Löw praised his No.1's "new way of interpreting how to be a goalkeeper", but for Schalke fans it was old news. And far from simply being a destructive presence in racing off his line, the Gelsenkirchen-born custodian would actively form part in his team's build-up play. So much so that in his 156 Bundesliga matches for the Royal Blues between 2006 and 2011, Neuer chipped in with four assists.
With such vision and accurate distribution available from the back, Schalke were no longer simply a team of 10 outfield players plus a goalkeeper, but a side with a full complement of 11 ball-players. It is a subtle but significant distinction. It is surely no coincidence that the last time Schalke won a major trophy, the 2011 DFB Cup, they did so with Neuer captaining them from the back.

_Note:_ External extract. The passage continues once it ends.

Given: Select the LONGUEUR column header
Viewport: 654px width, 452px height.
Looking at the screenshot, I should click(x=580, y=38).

The 34-year-old has honed his craft over the years. Whereas before he might dash off his line to merely clear a dangerous pass, now he readily controls the ball and often outfoxes oncoming attackers with eye-catching skills and feints before playing it to a teammate.
Watch: Manuel Neuer, the best in the business
Neuer is so successful at this that his pass completion rate from open play across 33 2019/20 Bundesliga appearances stood at 84.9 per cent (from 1,016 attempted passes). Compare that with his contemporaries at the other clubs that finished in the top five and, well, there really is no comparison: Yann Sommer (Borussia Mönchengladbach/80 per cent); Peter Gulacsi (RB Leipzig/78.2); Roman Bürki (Borussia Dortmund/74.7); and Lukas Hradecky (Bayer Leverkusen/73.2).

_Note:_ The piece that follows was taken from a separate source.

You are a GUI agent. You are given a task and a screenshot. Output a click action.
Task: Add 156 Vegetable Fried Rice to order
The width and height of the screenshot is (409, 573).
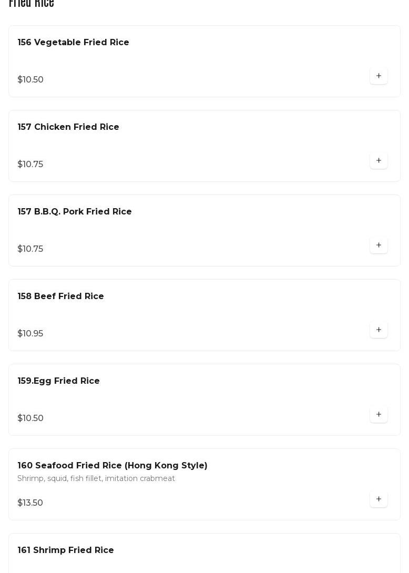pyautogui.click(x=379, y=76)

He makes this aspect of the game as much a part of his training routine as the other fundamental facets that make him such a phenomenal player. He is always involved when Bayern’s outfield players perform their rondos: one-touch drills with one or two players in the middle of a circle, trying to get the ball off the teammates surrounding them. And during goalkeeper-specific exercises, he crosses balls into the box for his fellow custodians to catch, doing so with unerring precision each time.

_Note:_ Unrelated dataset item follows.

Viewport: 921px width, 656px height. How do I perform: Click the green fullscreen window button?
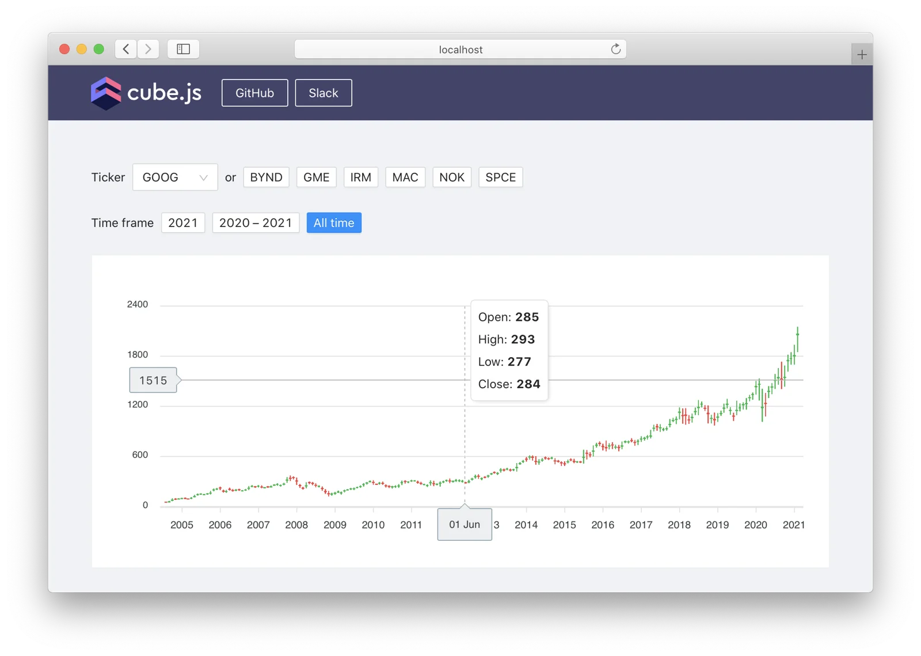[x=99, y=49]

"I think he could easily play as an outfield player in the third division," said Germany goalkeeping coach Andreas Köpke. Bayern and Germany legend Miroslav Klose - also now on the coaching staff at the Allianz Arena - is equally convinced of his former teammate's ability on the ball: "I think he'd definitely get a few goals as a striker in Bundesliga 2."
Neuer himself takes a far more pragmatic view of his approach: "In modern football it's all about winning the ball back as early as you can and getting to the opposition's goal as quickly as possible. In order to do that as a goalkeeper, I obviously have to play a slightly more attacking style."
And while imitation is said to be the highest form of flattery, it is not only what Neuer does but how he does it. Such is his sense of timing in coming off his line as last man that Neuer has never been sent off, all while transmitting an air of ease and composure to teammates and spectators alike. "On the sidelines you're calm and you don't get nervous because you always get the sense that he knows what he's doing," said Köpke.
It should come as no surprise, then, that Neuer remains the undisputed first-choice for club and country. He kept a league-high 15 clean sheets, and is the only goalkeeper in Bundesliga history with over 100 top-flight appearances to concede less than a goal per game on average (0.77).
"Through my attacking positional play I want to help the team whenever I can," Neuer said. "As a goalkeeper you're often a lone wolf, but out on the pitch I guess I have sort of a helper's syndrome." Sweeper, playmaker, helper; whatever the right term may be, it continues to be incredibly effective for the best goalkeeper in the world.